Use of the Website is permitted only by individuals who can form legally binding contracts under applicable Law. Without limiting the foregoing, you must be at least 18 years old to become a Gig Provider. If you do not qualify, please do not submit an application to become a Gig Provider.

1. Definitions

Capitalized terms are defined as set forth below or elsewhere in the Agreement.

1.1 “Deliverables” means the deliverables specified in a Gig Request for delivery by a Gig Provider to Gigwalk.

1.2 “Gig Request” means a notice of a Gig provided by Gigwalk to one or more Gig Providers, which includes a description of the services to be provided by the Gig Providers and the associated Deliverables (the “Gig”), the date by which the Gig must be completed (the “Gig Completion Date”) and the fee associated with the Gig (the “Fee”). Once a Gig Provider has accepted a Gig Request pursuant to Section 2, the Gig Request will become a “Gig Engagement”.

1.3 “Gigwalk Mobile Application” means the software used by Gigwalk in connection with the Service.

2. Gig Providers

By registering to become a Gig Provider and accepting a Gig Engagement, you agree to use your best efforts to perform the Gig such that the Deliverables are satisfactory to the Customers. Once a Gig Provider has accepted a Gig, the Gig Request will no longer be available for performance by other Gig Providers who received the Gig Request. By accepting a Gig Request, you are entering into a binding legal agreement with Gigwalk to provide the Deliverables for the Fee specified in the Gig Request. Do not accept a Gig Request unless you are sure that you understand what you are being asked to deliver.

3. Payment

Gigwalk shall pay the Fee, less any payment processing fees, for each Gig within fifteen (15) days after the Gigwalk Customer’s acceptance of the Deliverables associated with the Gig provided that the total amount due to you is at least $35 (the “Minimum”). Gigwalk will not pay you the Fee for a Gig if the Gigwalk Customer rejects the Deliverables associated with that Gig. For any month in which the total amount due to you is less than the Minimum, the balance will be carried over to the following month. Unless otherwise stated, all Fees are quoted in U.S. Dollars. You are responsible for paying all applicable taxes and for all expenses incurred by you in connection with performing the Gigs or otherwise performing your obligations under this Agreement. We may be obligated by law to obtain tax information from you. If we request tax information from you and you do not provide it, we may (in addition to any other rights or remedies available to us) withhold your Fees until you provide this information or otherwise satisfy us that you are not a person from whom we are required to obtain tax information.

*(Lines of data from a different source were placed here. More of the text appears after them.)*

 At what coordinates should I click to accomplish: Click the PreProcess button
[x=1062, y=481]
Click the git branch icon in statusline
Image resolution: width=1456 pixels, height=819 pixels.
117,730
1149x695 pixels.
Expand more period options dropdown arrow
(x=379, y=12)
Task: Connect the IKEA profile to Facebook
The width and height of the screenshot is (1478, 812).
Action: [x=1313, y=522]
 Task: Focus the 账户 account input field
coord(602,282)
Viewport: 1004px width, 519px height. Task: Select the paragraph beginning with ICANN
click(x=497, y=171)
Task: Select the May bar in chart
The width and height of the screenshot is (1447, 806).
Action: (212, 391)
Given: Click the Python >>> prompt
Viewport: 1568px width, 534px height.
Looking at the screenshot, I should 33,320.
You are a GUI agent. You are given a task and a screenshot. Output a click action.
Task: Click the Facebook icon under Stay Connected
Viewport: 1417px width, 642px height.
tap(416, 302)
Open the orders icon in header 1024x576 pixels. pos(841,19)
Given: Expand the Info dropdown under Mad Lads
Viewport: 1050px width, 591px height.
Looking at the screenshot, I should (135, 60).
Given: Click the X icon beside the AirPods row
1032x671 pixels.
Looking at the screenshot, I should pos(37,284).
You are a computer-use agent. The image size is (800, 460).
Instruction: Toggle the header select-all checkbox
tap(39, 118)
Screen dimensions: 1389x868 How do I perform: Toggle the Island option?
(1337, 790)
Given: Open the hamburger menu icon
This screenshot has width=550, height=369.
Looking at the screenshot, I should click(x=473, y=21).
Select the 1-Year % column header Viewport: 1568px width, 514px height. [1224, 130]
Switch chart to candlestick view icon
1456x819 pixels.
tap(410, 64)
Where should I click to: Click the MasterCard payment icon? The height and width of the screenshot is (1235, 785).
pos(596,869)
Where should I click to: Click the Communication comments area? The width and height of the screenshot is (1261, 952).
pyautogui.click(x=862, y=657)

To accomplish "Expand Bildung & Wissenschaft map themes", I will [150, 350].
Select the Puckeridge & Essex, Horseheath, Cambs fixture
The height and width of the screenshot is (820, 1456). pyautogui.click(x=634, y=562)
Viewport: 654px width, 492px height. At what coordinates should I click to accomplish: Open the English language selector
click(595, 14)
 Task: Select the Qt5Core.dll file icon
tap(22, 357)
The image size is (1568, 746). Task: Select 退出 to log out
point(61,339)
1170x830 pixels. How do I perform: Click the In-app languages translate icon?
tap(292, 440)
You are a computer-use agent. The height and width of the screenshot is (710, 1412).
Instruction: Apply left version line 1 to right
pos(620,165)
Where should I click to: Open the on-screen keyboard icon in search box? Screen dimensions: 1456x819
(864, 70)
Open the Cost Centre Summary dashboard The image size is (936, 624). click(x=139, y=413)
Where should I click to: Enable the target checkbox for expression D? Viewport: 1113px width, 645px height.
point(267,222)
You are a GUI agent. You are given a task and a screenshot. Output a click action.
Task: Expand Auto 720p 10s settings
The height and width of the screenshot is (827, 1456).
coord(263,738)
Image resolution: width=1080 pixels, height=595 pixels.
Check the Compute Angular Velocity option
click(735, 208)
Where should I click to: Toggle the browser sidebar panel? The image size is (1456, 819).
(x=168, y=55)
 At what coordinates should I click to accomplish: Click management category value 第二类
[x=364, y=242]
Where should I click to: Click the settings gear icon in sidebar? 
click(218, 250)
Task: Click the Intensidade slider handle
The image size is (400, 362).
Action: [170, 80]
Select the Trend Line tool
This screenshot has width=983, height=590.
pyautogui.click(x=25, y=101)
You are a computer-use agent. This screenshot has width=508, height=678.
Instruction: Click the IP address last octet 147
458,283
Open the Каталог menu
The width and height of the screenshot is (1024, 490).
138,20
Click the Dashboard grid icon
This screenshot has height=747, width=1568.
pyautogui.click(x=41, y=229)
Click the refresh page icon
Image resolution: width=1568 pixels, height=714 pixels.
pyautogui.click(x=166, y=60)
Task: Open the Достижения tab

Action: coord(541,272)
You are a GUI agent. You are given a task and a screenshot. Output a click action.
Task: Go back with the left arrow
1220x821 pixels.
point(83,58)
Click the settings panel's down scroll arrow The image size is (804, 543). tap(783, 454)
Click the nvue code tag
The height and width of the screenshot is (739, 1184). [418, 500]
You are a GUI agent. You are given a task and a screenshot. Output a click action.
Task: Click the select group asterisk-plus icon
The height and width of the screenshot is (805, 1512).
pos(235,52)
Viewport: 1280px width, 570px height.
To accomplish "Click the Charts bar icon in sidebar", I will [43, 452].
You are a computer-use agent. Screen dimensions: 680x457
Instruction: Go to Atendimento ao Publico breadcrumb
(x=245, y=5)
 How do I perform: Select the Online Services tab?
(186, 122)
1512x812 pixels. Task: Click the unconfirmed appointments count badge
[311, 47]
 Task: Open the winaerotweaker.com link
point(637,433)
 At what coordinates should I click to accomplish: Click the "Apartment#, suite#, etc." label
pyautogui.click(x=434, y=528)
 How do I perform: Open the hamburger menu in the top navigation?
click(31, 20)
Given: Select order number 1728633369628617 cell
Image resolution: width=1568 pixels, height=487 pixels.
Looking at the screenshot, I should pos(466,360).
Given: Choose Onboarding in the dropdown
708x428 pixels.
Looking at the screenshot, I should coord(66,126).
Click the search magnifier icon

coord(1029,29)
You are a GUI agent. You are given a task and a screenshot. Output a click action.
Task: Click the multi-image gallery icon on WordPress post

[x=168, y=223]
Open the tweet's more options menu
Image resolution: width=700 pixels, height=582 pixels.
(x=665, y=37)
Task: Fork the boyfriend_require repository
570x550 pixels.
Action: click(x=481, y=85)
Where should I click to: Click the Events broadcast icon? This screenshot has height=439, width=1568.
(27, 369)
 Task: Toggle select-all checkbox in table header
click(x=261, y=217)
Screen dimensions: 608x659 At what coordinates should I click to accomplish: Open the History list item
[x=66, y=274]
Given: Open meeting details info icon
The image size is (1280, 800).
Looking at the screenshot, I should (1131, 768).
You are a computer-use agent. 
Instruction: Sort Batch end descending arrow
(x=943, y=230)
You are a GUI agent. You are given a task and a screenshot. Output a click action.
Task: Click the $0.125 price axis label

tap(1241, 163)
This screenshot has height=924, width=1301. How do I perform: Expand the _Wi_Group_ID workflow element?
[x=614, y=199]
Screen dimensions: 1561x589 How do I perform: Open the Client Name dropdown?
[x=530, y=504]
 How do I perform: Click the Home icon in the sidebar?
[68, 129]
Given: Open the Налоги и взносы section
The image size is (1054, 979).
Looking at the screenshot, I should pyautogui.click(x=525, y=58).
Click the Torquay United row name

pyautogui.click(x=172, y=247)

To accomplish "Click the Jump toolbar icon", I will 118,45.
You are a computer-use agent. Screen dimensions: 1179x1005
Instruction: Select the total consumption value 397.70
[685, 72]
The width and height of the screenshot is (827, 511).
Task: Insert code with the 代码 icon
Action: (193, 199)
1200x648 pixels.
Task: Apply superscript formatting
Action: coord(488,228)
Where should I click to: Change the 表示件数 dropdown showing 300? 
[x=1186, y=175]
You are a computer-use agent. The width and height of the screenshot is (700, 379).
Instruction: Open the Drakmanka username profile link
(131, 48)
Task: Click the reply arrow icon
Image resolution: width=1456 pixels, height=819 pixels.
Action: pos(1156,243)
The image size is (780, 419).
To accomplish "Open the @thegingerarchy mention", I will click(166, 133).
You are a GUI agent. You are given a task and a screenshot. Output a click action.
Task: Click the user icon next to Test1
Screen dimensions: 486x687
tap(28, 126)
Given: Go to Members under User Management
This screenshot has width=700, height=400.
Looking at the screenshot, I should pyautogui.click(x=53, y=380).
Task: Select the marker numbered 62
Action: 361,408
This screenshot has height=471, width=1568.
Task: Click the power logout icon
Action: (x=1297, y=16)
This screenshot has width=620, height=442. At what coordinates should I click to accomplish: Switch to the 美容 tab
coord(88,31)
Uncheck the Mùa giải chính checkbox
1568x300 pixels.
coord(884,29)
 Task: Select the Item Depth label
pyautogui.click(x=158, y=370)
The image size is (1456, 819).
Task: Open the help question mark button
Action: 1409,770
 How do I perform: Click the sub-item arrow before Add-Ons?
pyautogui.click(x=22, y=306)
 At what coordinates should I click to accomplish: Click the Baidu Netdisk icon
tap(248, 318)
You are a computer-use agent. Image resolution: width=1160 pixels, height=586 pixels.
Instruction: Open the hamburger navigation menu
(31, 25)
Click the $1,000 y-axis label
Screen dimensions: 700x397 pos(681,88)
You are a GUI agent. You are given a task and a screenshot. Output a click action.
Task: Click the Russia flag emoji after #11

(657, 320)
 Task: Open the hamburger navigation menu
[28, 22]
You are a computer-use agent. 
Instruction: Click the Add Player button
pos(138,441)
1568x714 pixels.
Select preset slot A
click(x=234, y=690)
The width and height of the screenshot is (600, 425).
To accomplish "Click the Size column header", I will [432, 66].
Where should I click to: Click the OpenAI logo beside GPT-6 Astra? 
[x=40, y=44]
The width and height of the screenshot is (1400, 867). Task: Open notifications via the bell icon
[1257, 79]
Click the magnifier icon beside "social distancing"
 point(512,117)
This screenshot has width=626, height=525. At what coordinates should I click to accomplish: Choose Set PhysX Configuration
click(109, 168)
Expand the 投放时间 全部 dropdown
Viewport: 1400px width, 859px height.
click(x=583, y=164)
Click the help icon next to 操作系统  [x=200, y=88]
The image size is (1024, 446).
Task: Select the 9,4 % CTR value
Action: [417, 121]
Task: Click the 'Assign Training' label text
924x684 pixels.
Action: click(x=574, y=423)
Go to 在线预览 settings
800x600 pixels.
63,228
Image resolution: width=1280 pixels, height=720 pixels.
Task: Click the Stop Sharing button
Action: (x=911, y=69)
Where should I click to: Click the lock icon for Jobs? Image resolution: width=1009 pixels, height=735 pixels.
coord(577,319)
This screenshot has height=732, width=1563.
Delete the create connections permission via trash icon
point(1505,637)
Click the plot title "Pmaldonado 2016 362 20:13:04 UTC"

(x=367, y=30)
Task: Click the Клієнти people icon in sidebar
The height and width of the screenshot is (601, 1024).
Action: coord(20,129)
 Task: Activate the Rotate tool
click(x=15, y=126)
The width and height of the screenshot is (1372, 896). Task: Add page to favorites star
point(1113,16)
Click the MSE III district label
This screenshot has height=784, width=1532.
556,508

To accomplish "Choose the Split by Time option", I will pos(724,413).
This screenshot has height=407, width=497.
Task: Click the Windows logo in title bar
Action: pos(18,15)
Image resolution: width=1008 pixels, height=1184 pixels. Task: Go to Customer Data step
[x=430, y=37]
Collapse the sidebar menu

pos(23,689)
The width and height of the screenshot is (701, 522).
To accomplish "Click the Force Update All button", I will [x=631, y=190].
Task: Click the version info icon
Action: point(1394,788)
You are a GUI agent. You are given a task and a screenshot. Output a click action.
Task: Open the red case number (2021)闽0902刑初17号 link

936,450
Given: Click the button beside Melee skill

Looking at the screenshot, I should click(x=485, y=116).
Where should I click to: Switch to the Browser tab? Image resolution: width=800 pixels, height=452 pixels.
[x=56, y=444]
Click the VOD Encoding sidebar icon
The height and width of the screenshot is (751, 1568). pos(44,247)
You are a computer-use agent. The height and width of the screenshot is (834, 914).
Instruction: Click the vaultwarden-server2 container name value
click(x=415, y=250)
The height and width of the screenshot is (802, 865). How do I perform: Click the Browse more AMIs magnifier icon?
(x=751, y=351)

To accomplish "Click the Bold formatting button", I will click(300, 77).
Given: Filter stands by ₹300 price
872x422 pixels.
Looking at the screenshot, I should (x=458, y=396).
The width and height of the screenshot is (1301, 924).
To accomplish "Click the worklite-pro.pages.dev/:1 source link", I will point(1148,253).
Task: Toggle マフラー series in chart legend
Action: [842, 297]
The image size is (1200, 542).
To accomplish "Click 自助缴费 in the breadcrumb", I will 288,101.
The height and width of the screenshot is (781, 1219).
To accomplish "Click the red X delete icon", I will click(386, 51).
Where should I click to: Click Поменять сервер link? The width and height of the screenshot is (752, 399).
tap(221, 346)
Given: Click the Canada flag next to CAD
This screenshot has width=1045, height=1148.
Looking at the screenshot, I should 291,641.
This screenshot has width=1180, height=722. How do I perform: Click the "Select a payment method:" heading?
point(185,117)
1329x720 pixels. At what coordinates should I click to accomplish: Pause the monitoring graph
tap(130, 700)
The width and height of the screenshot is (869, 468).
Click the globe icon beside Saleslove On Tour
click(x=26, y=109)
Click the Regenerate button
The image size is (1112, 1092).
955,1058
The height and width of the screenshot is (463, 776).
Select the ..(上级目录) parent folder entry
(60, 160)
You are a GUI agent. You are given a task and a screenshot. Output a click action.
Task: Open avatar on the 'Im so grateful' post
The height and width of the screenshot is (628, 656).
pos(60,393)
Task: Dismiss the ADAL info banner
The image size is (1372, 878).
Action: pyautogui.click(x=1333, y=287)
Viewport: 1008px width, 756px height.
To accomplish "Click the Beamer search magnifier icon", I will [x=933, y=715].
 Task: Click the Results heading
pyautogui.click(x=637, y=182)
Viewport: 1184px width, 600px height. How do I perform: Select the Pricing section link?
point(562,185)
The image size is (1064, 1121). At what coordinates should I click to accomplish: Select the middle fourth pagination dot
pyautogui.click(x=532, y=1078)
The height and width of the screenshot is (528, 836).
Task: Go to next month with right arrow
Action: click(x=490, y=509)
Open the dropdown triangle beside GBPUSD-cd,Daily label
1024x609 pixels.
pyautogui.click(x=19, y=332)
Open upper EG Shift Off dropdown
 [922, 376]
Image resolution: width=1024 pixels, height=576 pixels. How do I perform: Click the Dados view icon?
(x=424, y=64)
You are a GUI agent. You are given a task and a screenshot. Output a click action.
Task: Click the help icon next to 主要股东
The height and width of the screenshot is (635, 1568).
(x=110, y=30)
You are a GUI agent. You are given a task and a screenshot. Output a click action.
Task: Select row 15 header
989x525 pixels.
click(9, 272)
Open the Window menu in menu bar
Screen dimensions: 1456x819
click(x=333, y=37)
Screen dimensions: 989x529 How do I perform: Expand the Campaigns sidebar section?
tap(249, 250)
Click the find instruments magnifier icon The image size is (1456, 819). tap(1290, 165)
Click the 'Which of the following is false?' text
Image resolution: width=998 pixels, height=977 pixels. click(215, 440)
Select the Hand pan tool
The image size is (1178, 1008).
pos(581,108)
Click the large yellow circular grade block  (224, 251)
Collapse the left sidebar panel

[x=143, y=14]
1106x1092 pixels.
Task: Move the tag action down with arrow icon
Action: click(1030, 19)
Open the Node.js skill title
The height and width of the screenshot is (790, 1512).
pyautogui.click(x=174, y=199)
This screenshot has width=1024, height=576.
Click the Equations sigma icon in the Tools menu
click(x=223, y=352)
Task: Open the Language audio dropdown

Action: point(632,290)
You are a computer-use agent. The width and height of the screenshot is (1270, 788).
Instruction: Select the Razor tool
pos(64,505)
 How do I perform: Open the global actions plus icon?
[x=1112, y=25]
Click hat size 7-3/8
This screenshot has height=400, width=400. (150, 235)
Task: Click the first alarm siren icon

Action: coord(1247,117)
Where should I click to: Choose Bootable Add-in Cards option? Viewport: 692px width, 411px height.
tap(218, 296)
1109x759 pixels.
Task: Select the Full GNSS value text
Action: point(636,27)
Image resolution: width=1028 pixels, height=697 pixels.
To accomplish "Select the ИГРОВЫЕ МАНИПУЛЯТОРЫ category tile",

4. Independent Contractor Relationship

Nothing in this Agreement is intended or should be construed to create a partnership, joint venture, or employer-employee relationship between Gigwalk and you or between the Gigwalk Customer and you. You will take no position with respect to or on any tax return or application for benefits, or in any proceeding directly or indirectly involving Gigwalk that is inconsistent with your being an independent contractor (and not an employee) of Gigwalk. You are not the agent of Gigwalk or the Gigwalk Customer and you are not authorized, and must not represent to any third party that you are authorized, to make any commitment or otherwise act on behalf of Gigwalk or the Gigwalk Customer. Without limiting the generality of the foregoing:

4.1 Benefits and Contributions. You are not entitled to or eligible for any benefits that Gigwalk may make available to its employees, such as group insurance, profit-sharing or retirement benefits. Because you are an independent contractor, Gigwalk will not withhold or make payments for social security, make unemployment insurance or disability insurance contributions, or obtain workers’ compensation insurance on your behalf. If, notwithstanding the foregoing, you are reclassified as an employee of Gigwalk, or any affiliate of Gigwalk, by the U.S. Internal Revenue Service, the U.S. Department of Labor, or any other federal, state or foreign agency as the result of any administrative or judicial proceeding, you agree that you will not, as the result of such reclassification, be entitled to or eligible for, on either a prospective or retrospective basis, any employee benefits under any plans or programs established or maintained by Gigwalk.

4.2 Taxes. You are solely responsible for filing all tax returns and submitting all payments as required by any federal, state, local, or foreign tax authority arising from the payment of Fees to you under this Agreement, and you agree to do so in a timely manner. If applicable, Gigwalk will report the Fees paid to you under this Agreement by filing Form 1099-MISC with the Internal Revenue Service as required by law.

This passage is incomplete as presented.